「血の匂い」

「何か言ったか?ステラ」
じーっと上を見ているステラの呟きを拾いアウルが振り向けば、ステラは視線を動かさないまま答える。
「あの人、血の匂いがした」
「ダレ?」
「さっき」
「さっき?」
「目が合ったの、綺麗な人」
「はあ?」
話が見えない。顔をしかめたアウルに構わず、ステラは続ける。
「目はわからない。けど、髪…夜の色、宇宙の色、深い海の色。綺麗…、なのに血の匂いがしたの」
むせかえるような血の匂い。
アウルがスティングを振り返るが、スティングは苦笑して肩をすくめる。

だれ?だれ?だれ?

そんな二人を意識の外に、ステラはただそれだけを思った。


白の世界は、光の夢


「きゃっ!?」
衝撃に呻く。
キッと前方の緑のザクを睨みつける。
「…っ、の…おっ!!」

つよい。つよい。つよい。だれ?だれ?だれ?

ステラの攻撃をトマホークで受け流して攻撃を仕掛けてくるザク。
ステラのMSは新型のGなのに。目の前のザクは量産型のMSなのに。
このザクのパイロットは、きっとGに乗ったらもっと強いとステラは思う。

でも、負けない。

ビームサーベルを振り下ろせば、ザクにトマホークで受け止められる。力勝負。
そこでステラは眉をしかめ、そしてはっと目を見開いた。

何故だろう。血の匂いがした。

ステラの血ではない。相手の血でもない。嗅ぎなれた匂い。体にいつまでも纏わりつく血の匂い。
殺して殺して殺して、そうして纏わりつく匂い。つい最近も嗅いだ、むせ返るような…。

「…あの、男?」


ああ、あの綺麗な人。


「ああ…っ」

綺麗な人。
血の匂いを纏わせて…。
あの男が、乗っている。







「ステラ、平気か?」
「…」

ロッカールームの中、スティングの声にも気づかず、ぼうっとしているステラの頭の中は、空港で見た男と緑のザク。

また、会える?
また、戦える?

すっと両手を天にかざす。

「私が…殺すの」

ナイフで、あの胸を切り裂いて。

「きっと…綺麗」




ああ、早く会いたい。




流れる血は、きっと何よりも綺麗な赤だろうから。


* * *


ステラはベッドの上に寝転がって、アスランの膝を枕に目を閉じる。
優しい手が髪を撫でるのが気持ちいい。







緑のザクを捕まえた。
やっぱり強かったけれど、ガーティールーを追ってきた艦の盾になって動けなくなったところを捕まえた。
コクピットを開ければ、血に染まった白い顔。手を伸ばしてヘルメットを脱がして投げ捨てた。

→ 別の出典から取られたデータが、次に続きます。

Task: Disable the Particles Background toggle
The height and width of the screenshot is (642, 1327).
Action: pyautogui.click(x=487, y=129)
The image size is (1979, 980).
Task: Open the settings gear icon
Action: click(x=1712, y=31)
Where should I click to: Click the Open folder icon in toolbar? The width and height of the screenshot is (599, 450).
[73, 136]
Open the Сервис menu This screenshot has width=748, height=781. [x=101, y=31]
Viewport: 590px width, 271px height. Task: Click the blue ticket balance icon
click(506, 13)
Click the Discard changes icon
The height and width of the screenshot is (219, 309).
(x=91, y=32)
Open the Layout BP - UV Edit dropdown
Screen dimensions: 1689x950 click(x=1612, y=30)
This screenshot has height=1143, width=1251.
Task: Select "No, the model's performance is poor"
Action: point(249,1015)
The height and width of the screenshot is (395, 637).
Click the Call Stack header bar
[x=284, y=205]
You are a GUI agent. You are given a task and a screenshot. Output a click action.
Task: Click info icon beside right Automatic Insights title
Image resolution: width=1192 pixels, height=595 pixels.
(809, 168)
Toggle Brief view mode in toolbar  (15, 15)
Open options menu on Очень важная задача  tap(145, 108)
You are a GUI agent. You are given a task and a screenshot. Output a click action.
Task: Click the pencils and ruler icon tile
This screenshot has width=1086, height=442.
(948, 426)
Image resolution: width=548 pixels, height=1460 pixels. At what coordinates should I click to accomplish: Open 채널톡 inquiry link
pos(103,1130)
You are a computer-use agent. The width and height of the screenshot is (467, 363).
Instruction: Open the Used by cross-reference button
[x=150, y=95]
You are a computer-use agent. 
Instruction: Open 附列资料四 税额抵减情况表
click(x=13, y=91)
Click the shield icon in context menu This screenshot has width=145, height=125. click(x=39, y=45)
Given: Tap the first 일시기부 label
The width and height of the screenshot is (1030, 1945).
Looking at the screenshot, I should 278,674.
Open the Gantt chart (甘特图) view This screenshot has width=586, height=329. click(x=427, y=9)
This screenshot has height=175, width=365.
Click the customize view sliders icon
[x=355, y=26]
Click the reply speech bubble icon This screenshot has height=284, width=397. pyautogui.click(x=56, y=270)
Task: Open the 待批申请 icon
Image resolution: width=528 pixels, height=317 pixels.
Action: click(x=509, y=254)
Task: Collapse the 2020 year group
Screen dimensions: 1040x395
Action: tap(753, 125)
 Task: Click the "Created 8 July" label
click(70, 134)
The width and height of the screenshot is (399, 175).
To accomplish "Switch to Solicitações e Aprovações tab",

会ったらナイフで胸を切り裂いて、その身の内に流れる赤を見たいと思っていた。
額から流れる赤は綺麗。もっと見たい。そう思ってパイロットスーツに仕込んでいたナイフを取り出そうと触れたその時だ。
目が開いて、ぼうっとした視線がステラを捉えた。意識は朦朧としているようだ。
その目の色は一度も見たことがなかった、今初めて見る色。

緑。

こんな色の海を知っている。
静かに波打つ綺麗なエメラルドグリーンの海が地球にはある。

綺麗な人。大好きな海の色を持つ人。

そっと指で白い肌に触れれば、ゆっくりと閉じられる目。
目が離せなくて、

ほしい、な。


そう呟いていた。







「アスラン」

アスランの膝の上から顔を上げて呼べば、どうした?と優しい目が向けられる。

ステラのもの。
ネオがくれた、ステラだけのもの。

戦って、胸を切り裂いて殺すのだと思っていた。
けれどだめだ。
ステラだけを見て、ステラだけを呼んで、ステラだけを抱きしめて。
アスランの何もかもをステラのためだけに使ってほしい。

一目惚れ。

アプリリウスでアスランに一目惚れしたのだろう、とネオが言った。

手を伸ばす。
アスランがその手の静かな要求を受けて、ステラを抱き起こす。
ぎゅっとアスランに抱きついて、そのままベッドに押し倒すとシーツに広がる深い海の色。
ステラの髪と混ざれば、海底から見る踊る光だとネオが笑った。

アスランの手がステラの頬を撫でる。それに目を細めて囁く。


大好き。







衣擦れの音。
高く上がる声。
ステラと呼ぶ声。
アスランと呼ぶ声。









二人だけの、世界。

end

リクエスト「白の世界に、金の光が一筋」で「ステラがアスランと出会った時」 でした。
今思いましたが、もしかして洗脳済みのアスランがステラと会ってからのことだったりしたでしょうか…?
そうだったらすいません(汗)。ステラがアスランを見て、気になって、そしてほしがる話になりました。

リクエスト、ありがとうございました。